Age doesn’t impact employee engagement
Age doesn’t impact employee engagement
19 August 2013: Much has been made of differences between the generations, particularly when it comes to work. But should Gen Y really be so reviled? Do Gen Xers really hide their lights under a bushel? And are Baby Boomers really content to just sit back and reap the benefits of other people’s efforts?
According to Aon Hewitt’s latest Best Employers study into employee engagement, despite all the hype to the contrary, age does not in itself affect engagement and employees of all ages in fact want many of the same things.
What does count, however, is how well managers and organisation’s can connect with their people at an individual level and how willing they are to acknowledge and respond to their employees’ unique preferences. And sometimes, life stage will determine what these preferences are.
“Our study revealed that, among Best Employers – which are those with the most engaged employees – not only were employees of all age groups equally engaged, so were groups at all job levels, from people at the front line right through to senior management,” said Stephen Hickey, Employee Engagement lead at Aon Hewitt.
Highly engaged employees stay longer, reducing turnover and recruitment costs and apply increased ‘discretionary effort’ – that is, they work harder. That translates to a better bottom line. In fact, organisations with high employee engagement achieve 50% higher Total Shareholder Return outcomes than other organisations.
Wellness programs were a common offering amongst 2013 Best Employer organisations and are a good example of how benefits that are focussed on the individual can have a significant impact upon employee engagement.

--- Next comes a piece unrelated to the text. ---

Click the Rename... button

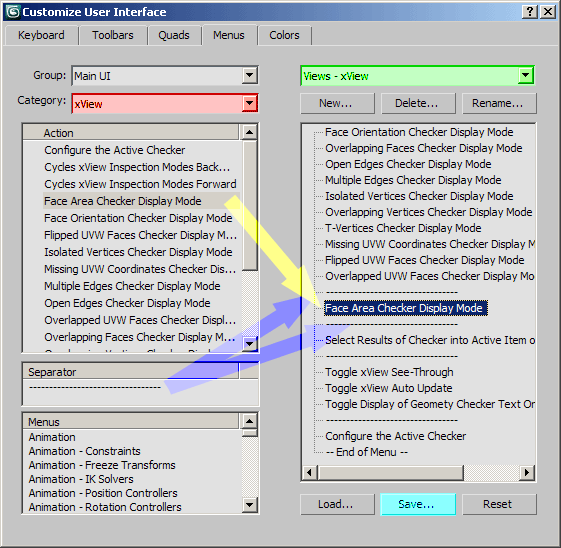pos(499,103)
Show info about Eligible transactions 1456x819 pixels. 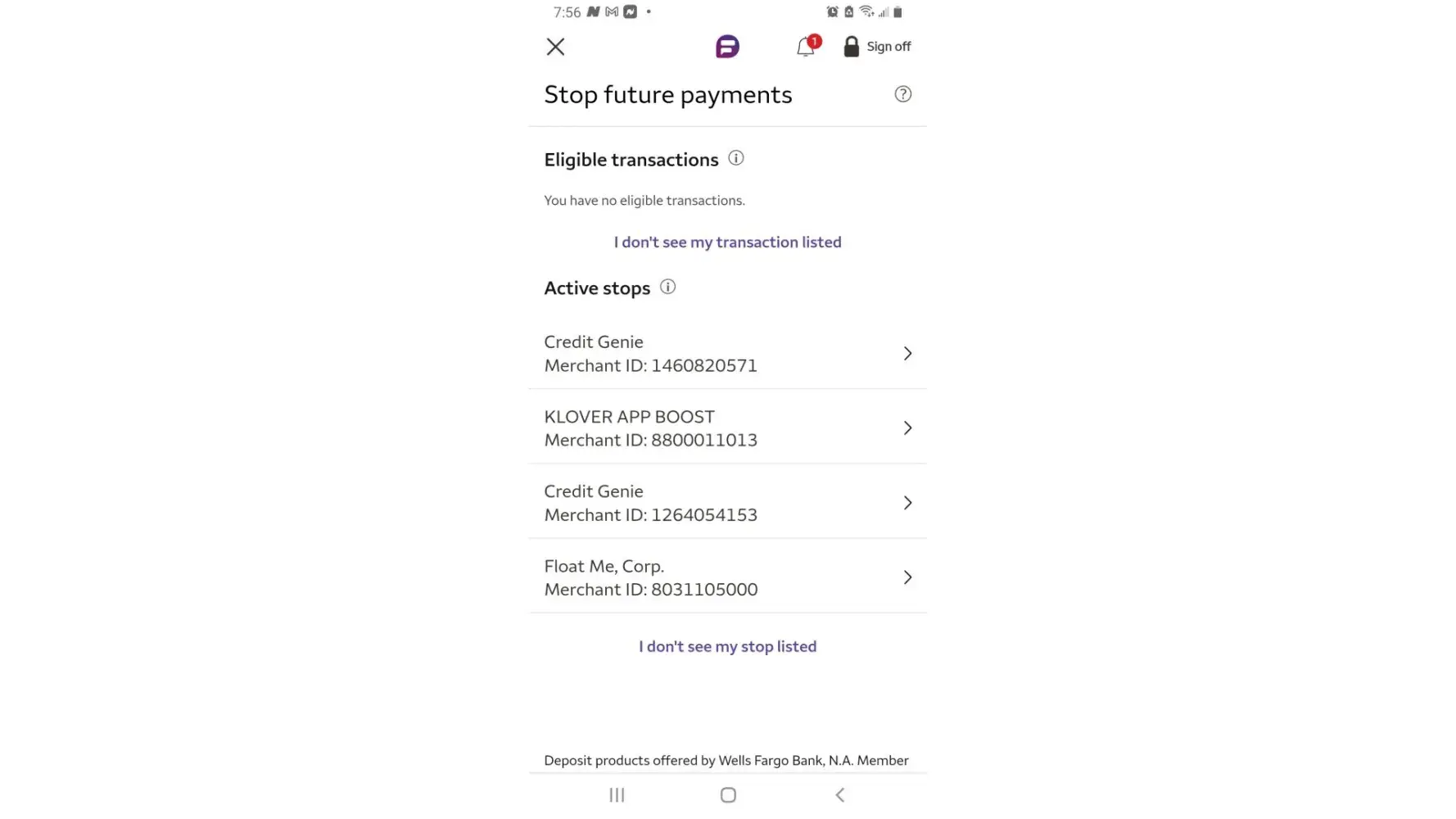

“Wellness programs fell into two broad categories,” Mr Hickey explained. “Financial education and health and wellbeing. Employees of all ages saw these kinds of initiatives as positive.”
The most popular financial education programs focused on key life events highly relevant to individual employees and aligned them to specific financial goals. This was seen as a way of helping employees maximise their financial position.
“Interestingly, much of the perceived value of the health and wellbeing programs came from simple examples and gestures of caring,” said Mr Hickey.
Along with these more individual focussed initiatives, the survey confirmed the other engagement drivers common to employees of all age groups.
“Career development opportunities and delivery on employment promises were both cited as of major importance. It seems that when it comes down to these broad areas, the generations have a lot in common in what they want from an employer,” he explained.
As well as these common cross-generational drivers, the study did show that different generations do have some specific motivators. And it is the organisations that genuinely understand specific preferences and can tap in to specific drivers that are the most likely to attract and retain the most engaged employees.
“Generation Y was driven by enjoyment of work tasks, whereas Generation X-ers wanted to feel fairly rewarded for their contribution to the organisation’s success. Baby Boomers, on the other hand, were looking for well managed change programs and appropriate recognition for specific contributions,” explained Mr Hickey.
“I think it’s important to note that none of these preferences are mutually exclusive – and they’re certainly not wildly at odds with each other, which is something you hear anecdotally. It seems more likely that these different preferences reflect the life stage, associated responsibilities and experience that a particular age group might be facing at any given time rather than some kind of integral difference,” he said.
“Ultimately, employees of all ages want to feel valued and supported by their employer. And, no matter what their age, that includes through financial recognition, career development or programs focused on their financial and personal wellbeing.”